Habe es nun geschafft, dass der Footer unter der box ist, aber leider ist er nicht unten von der Seite.


----------



## Sempervivum (13. Februar 2020)

Wie möchtest Du es denn? Soll der Footer fixiert sein und beim Scrollen immer sichtbar? Oder soll er nur, wenn die Inhalte das Browserfenster nicht ganz ausfüllen, am unteren Fensterrand hängen und beim Scrollen mit nach oben gehen?


----------



## DerTrojaner (13. Februar 2020)

Sempervivum hat gesagt.:


> Wie möchtest Du es denn? Soll der Footer fixiert sein und beim Scrollen immer sichtbar? Oder soll er nur, wenn die Inhalte das Browserfenster nicht ganz ausfüllen, am unteren Fensterrand hängen und beim Scrollen mit nach oben gehen?



Ich will das mein Footer Immer am Ende der Seite ist, egal ob wenig oder viel Inhalt auf der Seite ist, soll der Footer unten bleiben.


----------



## Sempervivum (13. Februar 2020)

Jetzt bin ich genau so klug wie vorher 
So wie in dieser Demo, die MrMurphy früher mal gepostet hat?
https://webentwicklung.ulrichbangert.de/flex-scrollable.htmlVerringere die Höhe des Browserfensters bis der Scrollbalken rechts auftaucht.


----------



## MrMurphy (13. Februar 2020)

Ich habe das so verstanden, dass DerTrojaner einen Footer will, der sich bei wenig Inhalt mindestens am unteren Ende des Browserfensters befindet. Wenn der Platz dafür nicht reicht, sei es weil der Inhalt dafür zu groß ist oder weil das Fenster kleiner wird, soll der Footer trotzdem unterhalb des Inhalts bleiben und halt außerhalb des Blickfelds rutschen, bis er durch Scrollen wieder sichtbar ist.

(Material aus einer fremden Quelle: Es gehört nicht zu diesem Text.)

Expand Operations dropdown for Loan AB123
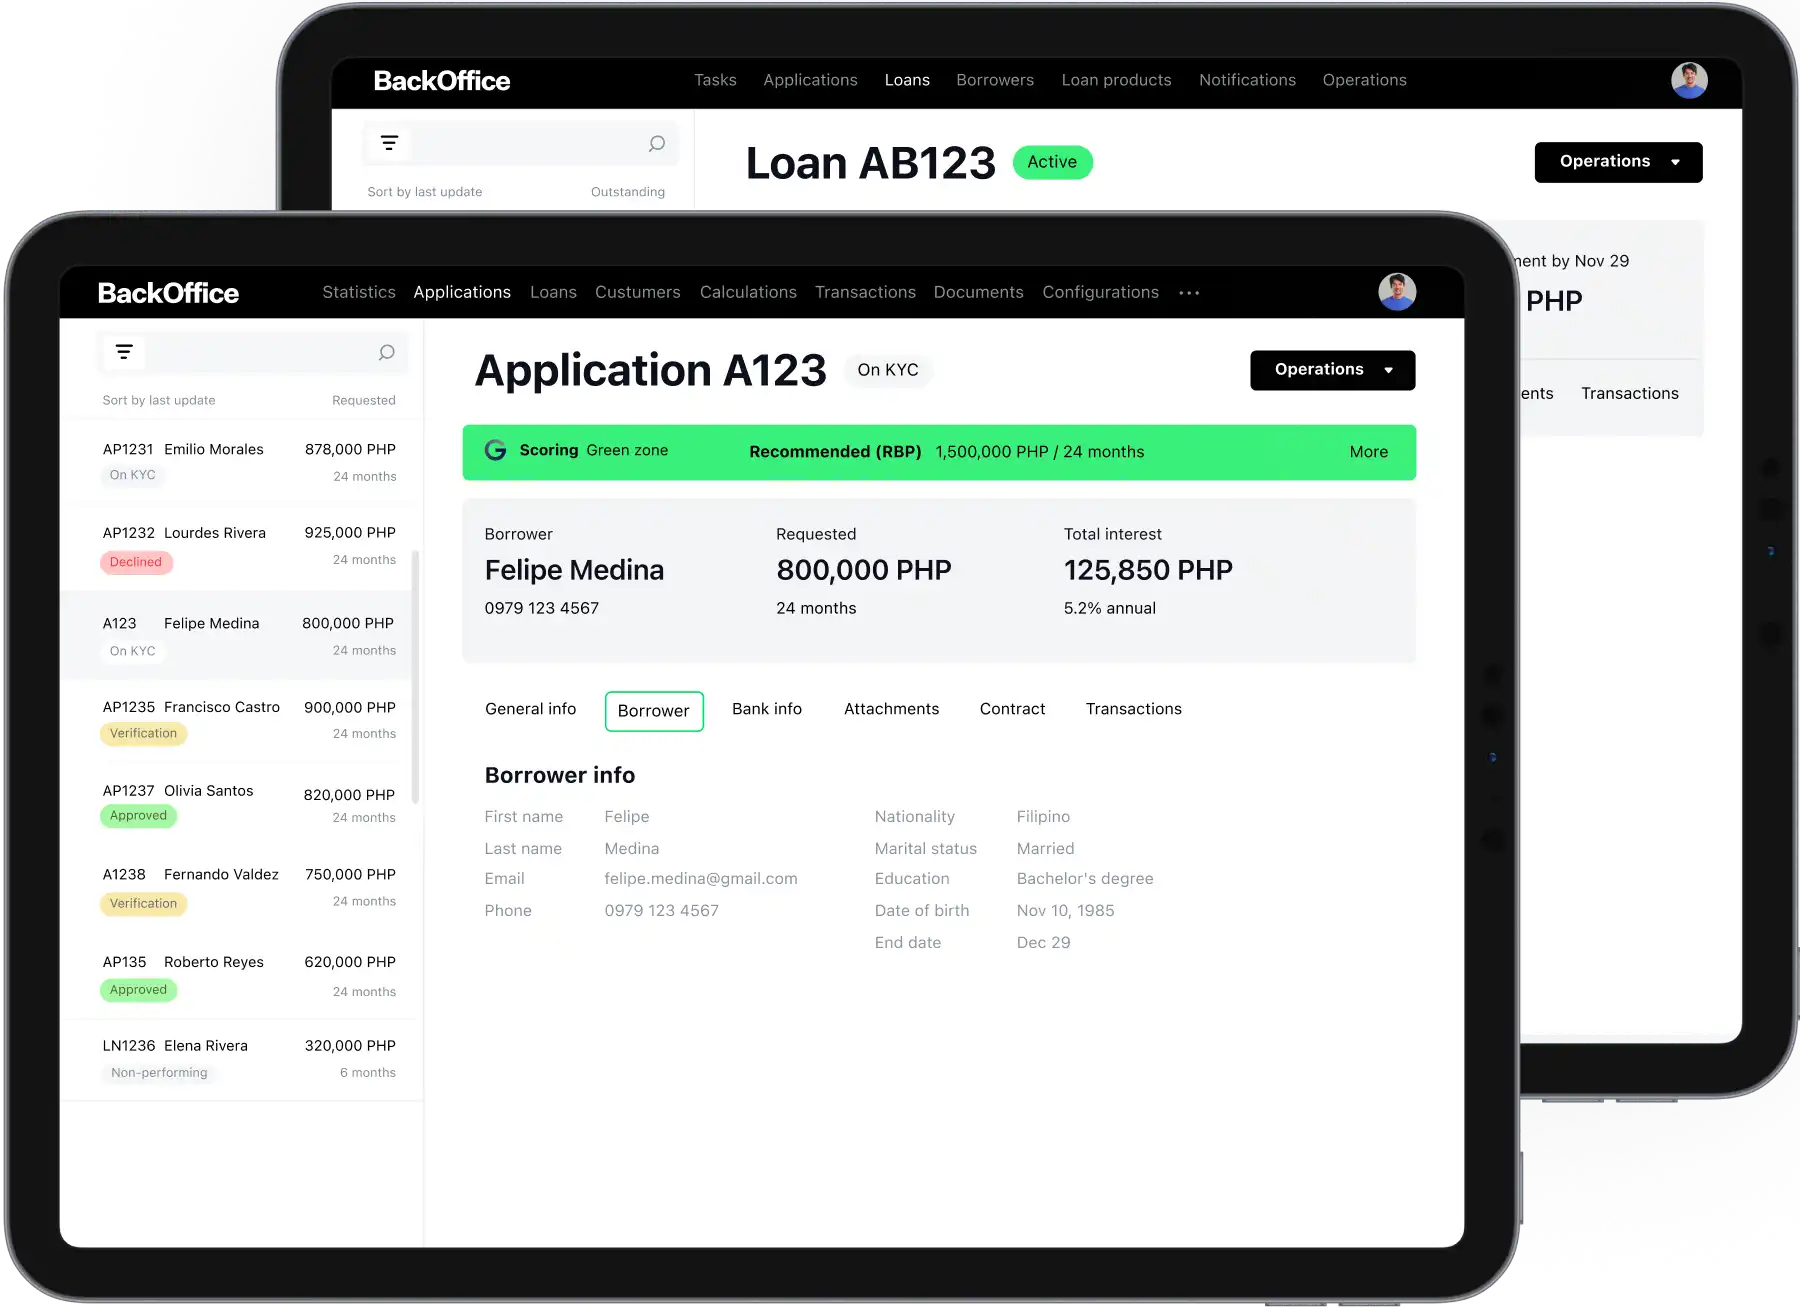 [x=1617, y=162]
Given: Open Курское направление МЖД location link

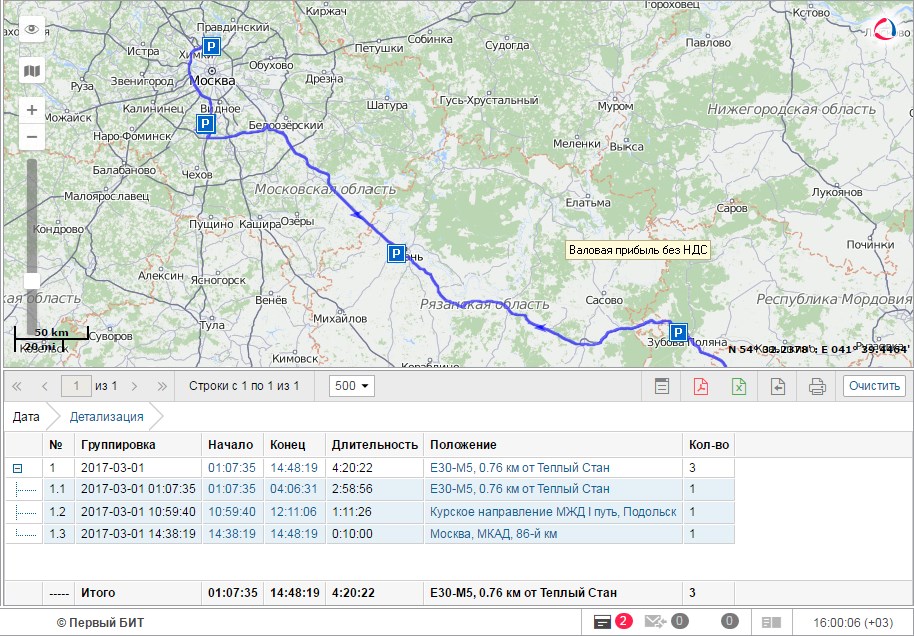Looking at the screenshot, I should 552,512.
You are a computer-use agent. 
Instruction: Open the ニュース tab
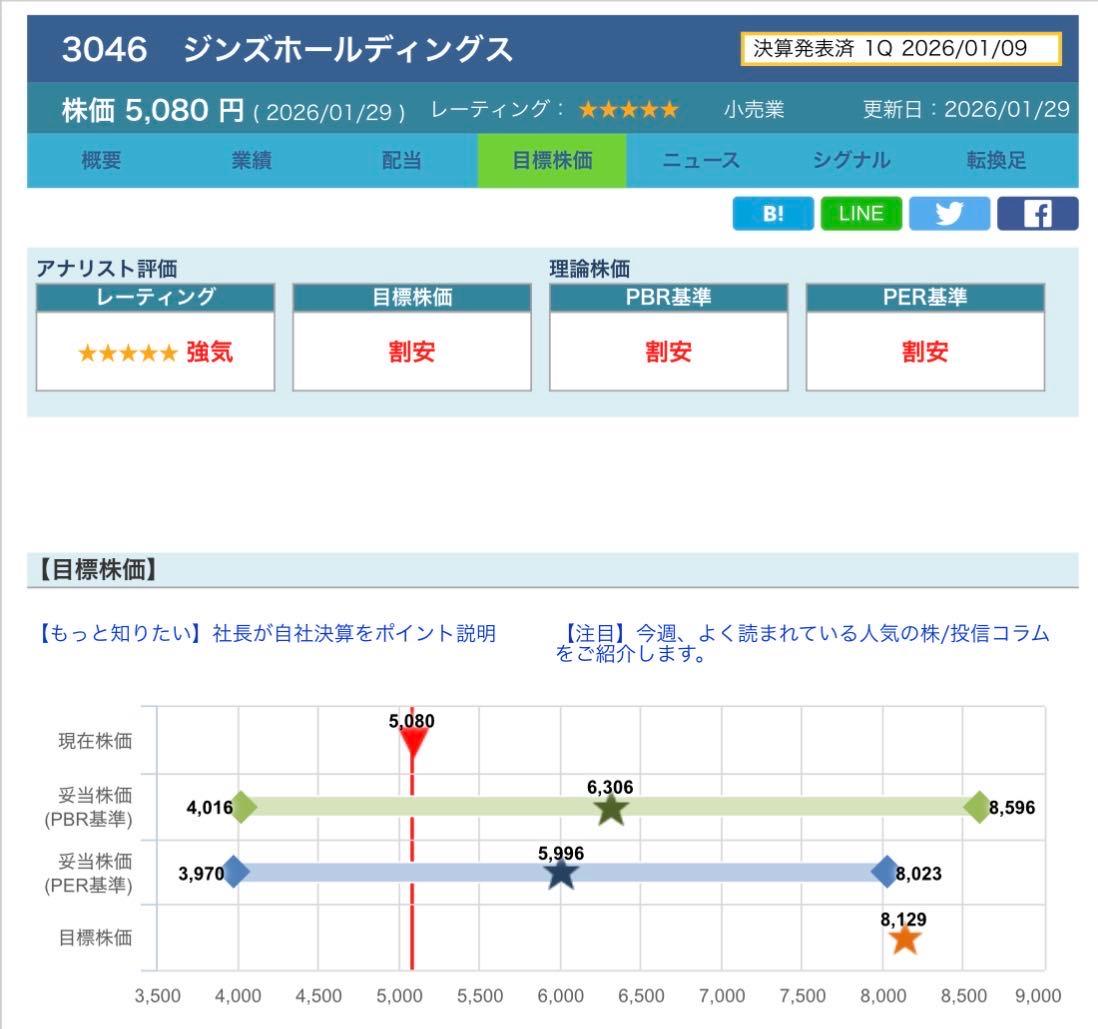click(701, 160)
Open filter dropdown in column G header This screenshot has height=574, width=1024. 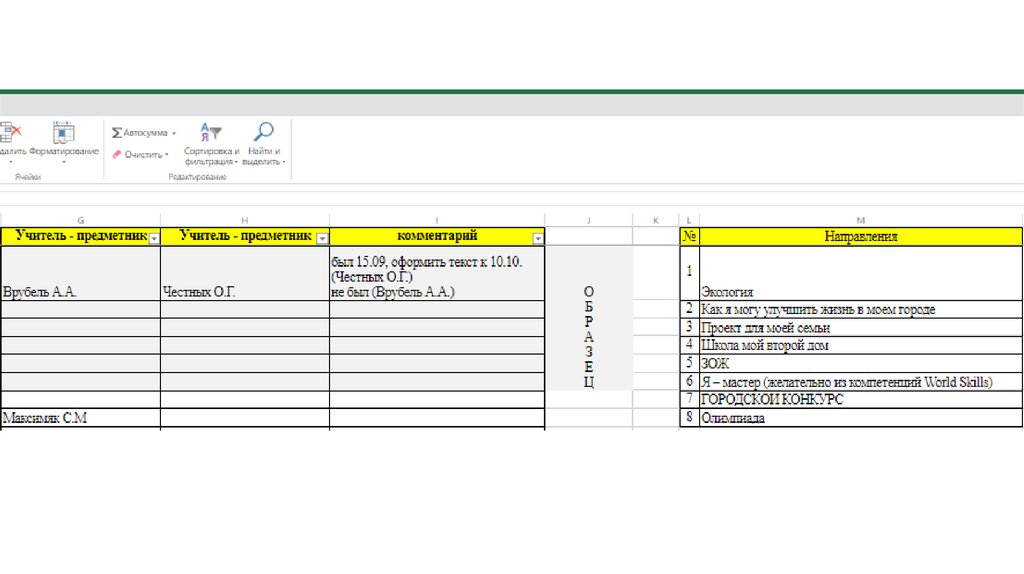pyautogui.click(x=154, y=238)
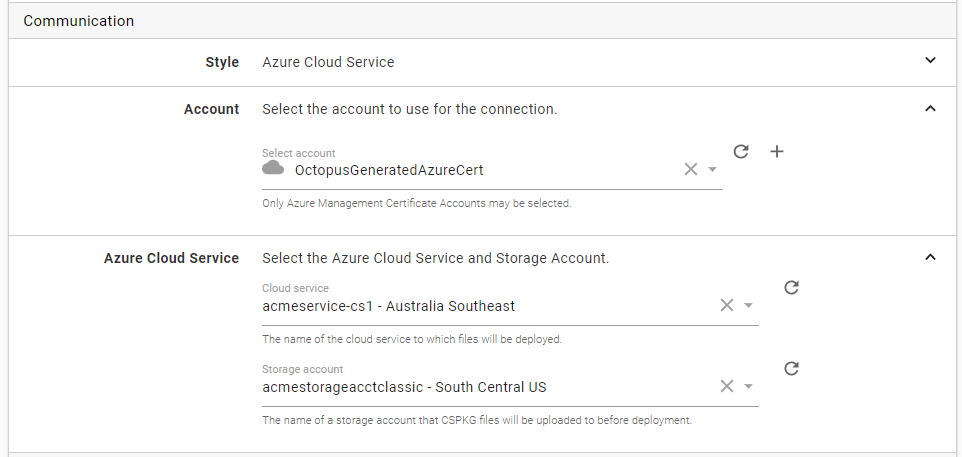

Dafür gibt es wie bereits geschrieben keine direkte HTML / CSS-Lösung. Mit Flexbox oder CSS-Grid kann man sich etwas basteln. Dafür gibt es unterschiedliche Ansätze, die alle unter dem inofiziellen Begriff "Sticky Footer" zusammengefasst werden. Danach kann DerTrojaner ja mal suchen.


----------